Work to be completed. Show every line in the entries below where the word "header" appears.

Data under study.
══════

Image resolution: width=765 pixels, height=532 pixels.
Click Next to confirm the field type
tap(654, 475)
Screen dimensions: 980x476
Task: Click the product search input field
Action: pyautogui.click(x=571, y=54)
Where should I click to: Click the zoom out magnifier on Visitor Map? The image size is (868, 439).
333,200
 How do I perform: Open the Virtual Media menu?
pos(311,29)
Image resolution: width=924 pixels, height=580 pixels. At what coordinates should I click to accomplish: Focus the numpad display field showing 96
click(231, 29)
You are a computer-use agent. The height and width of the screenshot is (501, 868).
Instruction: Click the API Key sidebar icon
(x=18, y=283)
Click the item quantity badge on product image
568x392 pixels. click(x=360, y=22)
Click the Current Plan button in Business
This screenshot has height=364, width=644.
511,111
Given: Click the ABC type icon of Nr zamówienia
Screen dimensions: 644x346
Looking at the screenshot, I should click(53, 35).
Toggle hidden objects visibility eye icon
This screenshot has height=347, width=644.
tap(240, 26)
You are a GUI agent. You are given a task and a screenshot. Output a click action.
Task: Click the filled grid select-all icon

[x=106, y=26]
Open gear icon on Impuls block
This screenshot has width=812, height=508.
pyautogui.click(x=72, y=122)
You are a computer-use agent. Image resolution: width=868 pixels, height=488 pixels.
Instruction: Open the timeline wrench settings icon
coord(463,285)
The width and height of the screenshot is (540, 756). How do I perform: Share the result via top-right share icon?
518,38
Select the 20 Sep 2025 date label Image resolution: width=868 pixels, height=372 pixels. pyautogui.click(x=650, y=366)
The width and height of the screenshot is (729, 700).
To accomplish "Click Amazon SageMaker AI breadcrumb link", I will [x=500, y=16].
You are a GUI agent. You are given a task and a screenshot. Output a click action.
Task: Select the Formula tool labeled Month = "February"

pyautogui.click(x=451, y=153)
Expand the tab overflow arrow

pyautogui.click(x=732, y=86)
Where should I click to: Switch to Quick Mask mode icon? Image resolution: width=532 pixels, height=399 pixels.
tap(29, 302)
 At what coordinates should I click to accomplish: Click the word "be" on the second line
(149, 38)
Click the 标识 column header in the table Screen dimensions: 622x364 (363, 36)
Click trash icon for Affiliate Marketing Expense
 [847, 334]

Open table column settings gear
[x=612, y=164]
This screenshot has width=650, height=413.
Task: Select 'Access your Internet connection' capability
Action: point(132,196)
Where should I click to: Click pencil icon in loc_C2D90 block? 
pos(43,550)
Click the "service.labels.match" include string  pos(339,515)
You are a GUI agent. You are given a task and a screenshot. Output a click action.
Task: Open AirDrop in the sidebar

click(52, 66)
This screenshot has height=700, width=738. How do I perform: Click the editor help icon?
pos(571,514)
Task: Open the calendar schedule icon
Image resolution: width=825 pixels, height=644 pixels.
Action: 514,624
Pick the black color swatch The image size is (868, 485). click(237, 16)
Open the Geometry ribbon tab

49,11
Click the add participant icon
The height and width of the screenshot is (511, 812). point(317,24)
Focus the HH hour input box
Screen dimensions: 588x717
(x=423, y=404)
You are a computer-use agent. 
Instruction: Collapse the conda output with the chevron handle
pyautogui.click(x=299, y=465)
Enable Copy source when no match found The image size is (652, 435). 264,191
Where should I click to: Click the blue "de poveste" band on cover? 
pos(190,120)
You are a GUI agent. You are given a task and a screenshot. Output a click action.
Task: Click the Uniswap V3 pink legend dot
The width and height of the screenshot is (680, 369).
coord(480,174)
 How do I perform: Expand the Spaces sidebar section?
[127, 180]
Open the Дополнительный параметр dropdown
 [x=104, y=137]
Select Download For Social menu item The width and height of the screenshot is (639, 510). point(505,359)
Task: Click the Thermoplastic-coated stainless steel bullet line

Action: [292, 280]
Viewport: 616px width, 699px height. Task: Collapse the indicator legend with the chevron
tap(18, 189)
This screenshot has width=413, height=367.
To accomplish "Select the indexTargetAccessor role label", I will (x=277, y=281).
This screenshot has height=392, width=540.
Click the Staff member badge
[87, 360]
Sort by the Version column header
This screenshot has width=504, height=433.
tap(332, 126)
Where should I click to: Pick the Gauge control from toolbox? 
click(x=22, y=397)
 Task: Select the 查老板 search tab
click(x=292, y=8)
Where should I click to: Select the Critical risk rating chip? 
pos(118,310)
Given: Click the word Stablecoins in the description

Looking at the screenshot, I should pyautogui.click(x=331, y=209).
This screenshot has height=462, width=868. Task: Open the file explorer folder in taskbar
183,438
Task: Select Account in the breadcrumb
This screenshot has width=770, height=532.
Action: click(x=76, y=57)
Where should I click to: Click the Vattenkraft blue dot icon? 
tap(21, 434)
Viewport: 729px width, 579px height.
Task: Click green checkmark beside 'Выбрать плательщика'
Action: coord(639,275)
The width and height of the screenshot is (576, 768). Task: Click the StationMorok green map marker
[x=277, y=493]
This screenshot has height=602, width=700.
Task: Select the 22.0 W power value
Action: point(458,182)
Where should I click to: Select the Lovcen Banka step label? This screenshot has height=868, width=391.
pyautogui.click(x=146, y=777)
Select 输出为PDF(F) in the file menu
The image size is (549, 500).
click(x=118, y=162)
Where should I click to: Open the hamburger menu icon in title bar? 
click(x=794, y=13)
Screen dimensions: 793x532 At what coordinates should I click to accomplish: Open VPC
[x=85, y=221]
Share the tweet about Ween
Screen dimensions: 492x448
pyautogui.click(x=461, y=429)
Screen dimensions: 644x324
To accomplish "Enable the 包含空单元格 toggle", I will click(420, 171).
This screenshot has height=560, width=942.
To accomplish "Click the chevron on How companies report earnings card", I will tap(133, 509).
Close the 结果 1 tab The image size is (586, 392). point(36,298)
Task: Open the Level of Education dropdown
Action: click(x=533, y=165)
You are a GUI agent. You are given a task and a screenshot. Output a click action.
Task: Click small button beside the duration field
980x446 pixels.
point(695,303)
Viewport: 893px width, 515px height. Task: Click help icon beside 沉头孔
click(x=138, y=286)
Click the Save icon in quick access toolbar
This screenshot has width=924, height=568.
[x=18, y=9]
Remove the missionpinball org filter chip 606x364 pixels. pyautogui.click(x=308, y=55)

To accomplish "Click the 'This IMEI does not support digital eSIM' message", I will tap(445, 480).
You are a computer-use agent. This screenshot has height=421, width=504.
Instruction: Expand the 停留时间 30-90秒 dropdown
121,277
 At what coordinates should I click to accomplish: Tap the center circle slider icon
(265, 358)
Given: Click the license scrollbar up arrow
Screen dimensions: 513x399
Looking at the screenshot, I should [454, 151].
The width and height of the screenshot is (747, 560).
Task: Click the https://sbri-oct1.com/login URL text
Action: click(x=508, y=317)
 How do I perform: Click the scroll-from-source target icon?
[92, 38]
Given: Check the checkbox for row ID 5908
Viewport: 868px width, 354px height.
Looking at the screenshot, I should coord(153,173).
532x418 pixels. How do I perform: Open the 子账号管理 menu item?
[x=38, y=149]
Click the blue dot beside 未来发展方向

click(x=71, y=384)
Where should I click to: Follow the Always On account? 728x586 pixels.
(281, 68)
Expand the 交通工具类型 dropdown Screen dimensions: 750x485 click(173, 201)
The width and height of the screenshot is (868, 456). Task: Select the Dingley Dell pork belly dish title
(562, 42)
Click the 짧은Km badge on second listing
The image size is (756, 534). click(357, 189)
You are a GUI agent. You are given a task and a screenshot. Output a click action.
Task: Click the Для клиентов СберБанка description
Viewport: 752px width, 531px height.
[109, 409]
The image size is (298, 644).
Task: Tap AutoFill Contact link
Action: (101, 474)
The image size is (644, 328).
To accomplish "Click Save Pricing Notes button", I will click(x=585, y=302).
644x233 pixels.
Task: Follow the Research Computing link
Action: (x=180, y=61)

══════

Answer to this task.
Click the 标识 column header in the table Screen dimensions: 622x364 (363, 36)
Sort by the Version column header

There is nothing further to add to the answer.